The cabin is the kind of place where there’s no cell reception and they need to fire up the generator if they want electricity. In other words, the perfect place to patch up a shaky marriage or get savaged by some hairy beast. This happens about a quarter of the way into the film, after the obligatory sex scene where Van Dien shows off more of his body than his co-star. Likewise, Jack reveals the kind of man he is when, having been bitten on the arm by the beast that just jumped through the window, he runs off (shades of the cowardly husband in Force Majeure), leaving Larry to come to Virginia’s rescue. In the process of chasing the monster off, though, Larry gets bit himself. And what do you think happens when a dog is bit by a werewolf? Have no fear. Alpha Wolf has the answer.

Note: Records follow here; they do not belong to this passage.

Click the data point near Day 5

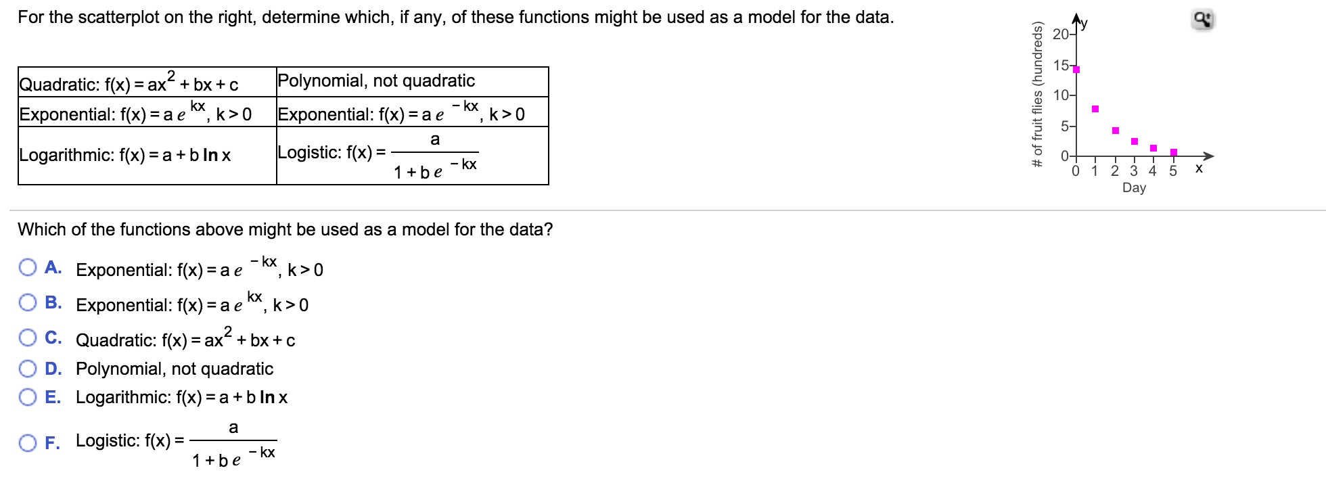click(1173, 152)
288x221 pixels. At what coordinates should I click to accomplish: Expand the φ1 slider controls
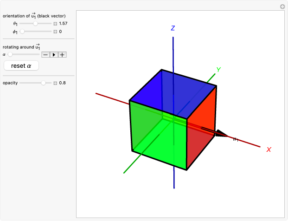click(x=55, y=32)

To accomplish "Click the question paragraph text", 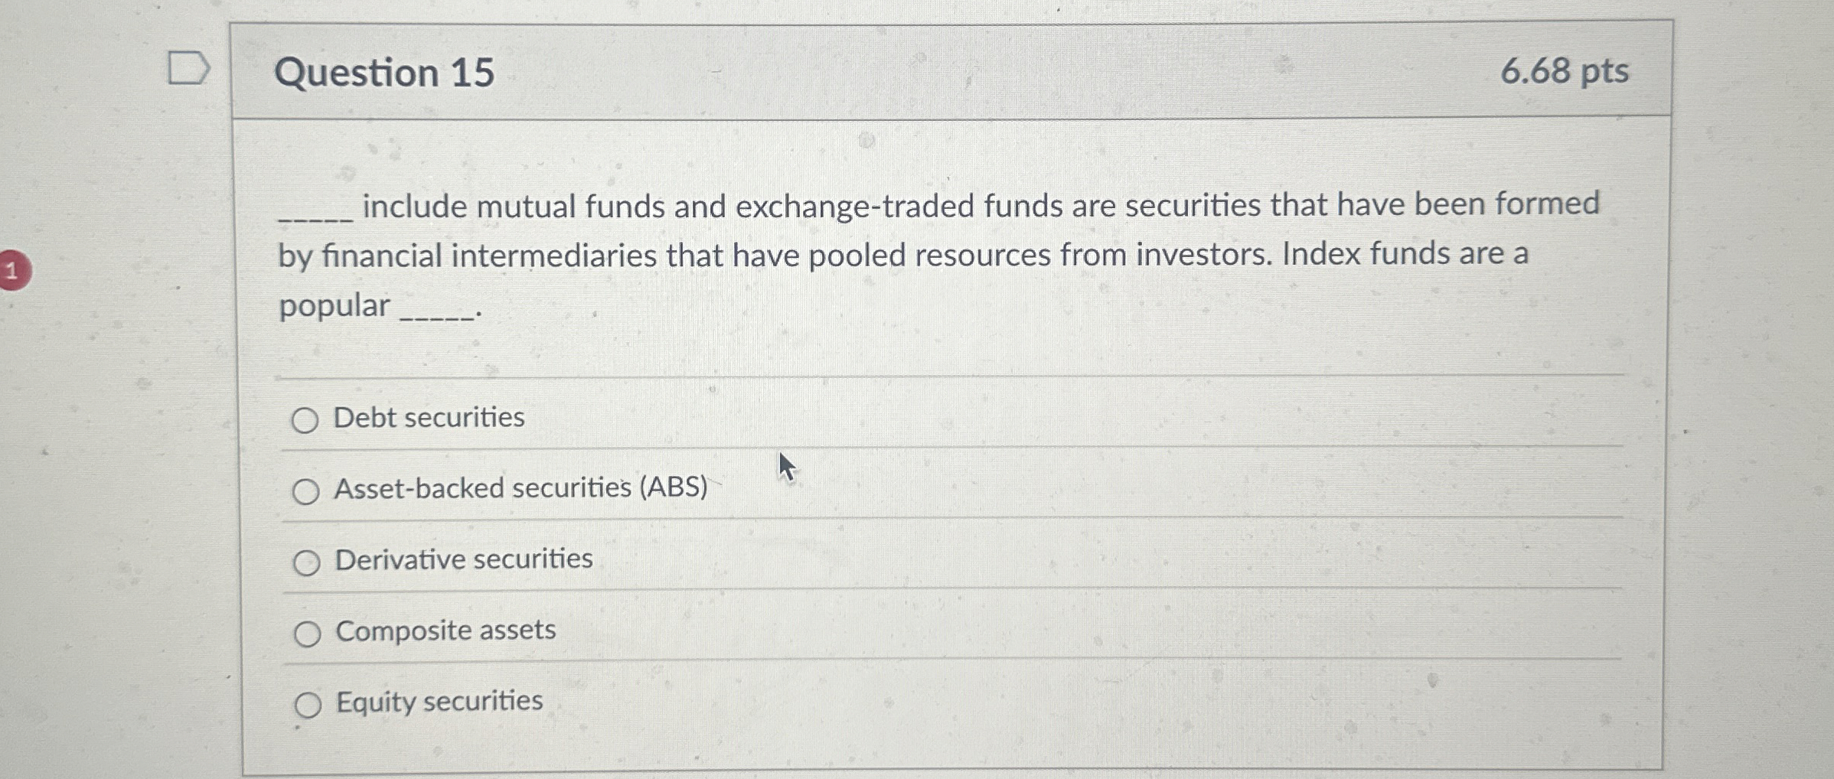I will click(x=842, y=256).
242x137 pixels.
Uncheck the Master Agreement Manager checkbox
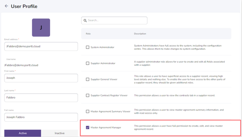[88, 127]
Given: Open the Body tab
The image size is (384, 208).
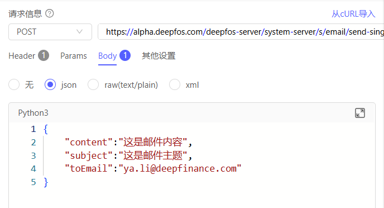Looking at the screenshot, I should 107,56.
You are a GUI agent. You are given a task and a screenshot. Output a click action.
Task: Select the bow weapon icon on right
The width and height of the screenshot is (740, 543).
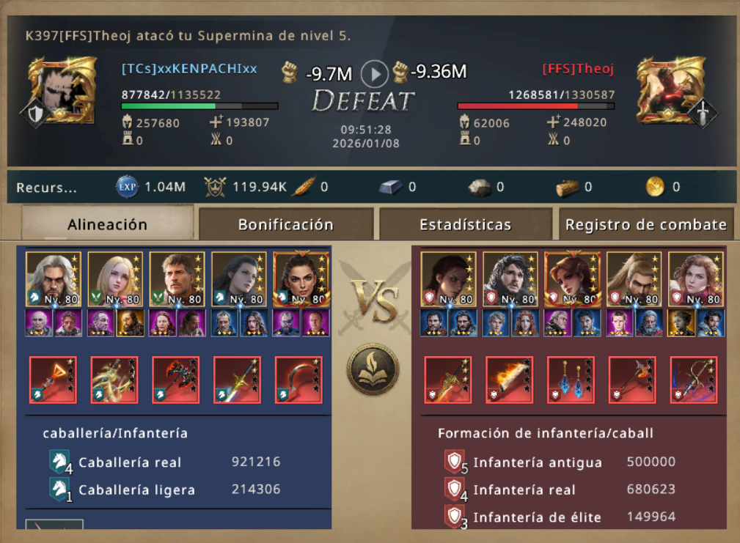click(x=694, y=380)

The film also has an answer for why everyone in the isolated rural community where it’s set behaves so strangely knowing. From Big John, owner of the general store, and his brother, Sheriff Carradine (whose names combine, Voltron-like, to form one of the werewolf actors in The Howling) to Doc Howard (who has the same surname as a certain Teen Wolf), who examines Jack’s wound and tells him “life for you is about to change,” they all know what the score is from the start.
None is more smug about it, though, than the neighborly Reed Oliver (yes, screenwriter Wes C. Caefer went and took the name of the star of The Curse of the Werewolf and just reversed it), who arrives on their doorstep after Virginia has boarded up all the windows and doors and proceeds to bend her ear about the duality of man and how Jack has been given “The Gift” when all he’s really been given is the ability to turn into a creature (“What you might call a werewolf,” he says patronizingly) that looks a lot like the Cowardly Lion in The Wizard of Oz. As played by Patrick Muldoon (a fellow Starship Troopers vet), Reed is about an insufferable as they come, so it shouldn’t come as a surprise to anybody who the couple’s fuzzy visitor was. Similarly, when Virginia points out the coin jar full of silver dollars upon their arrival at the cabin, that all but guarantees they’ll be put to some use before the credits roll.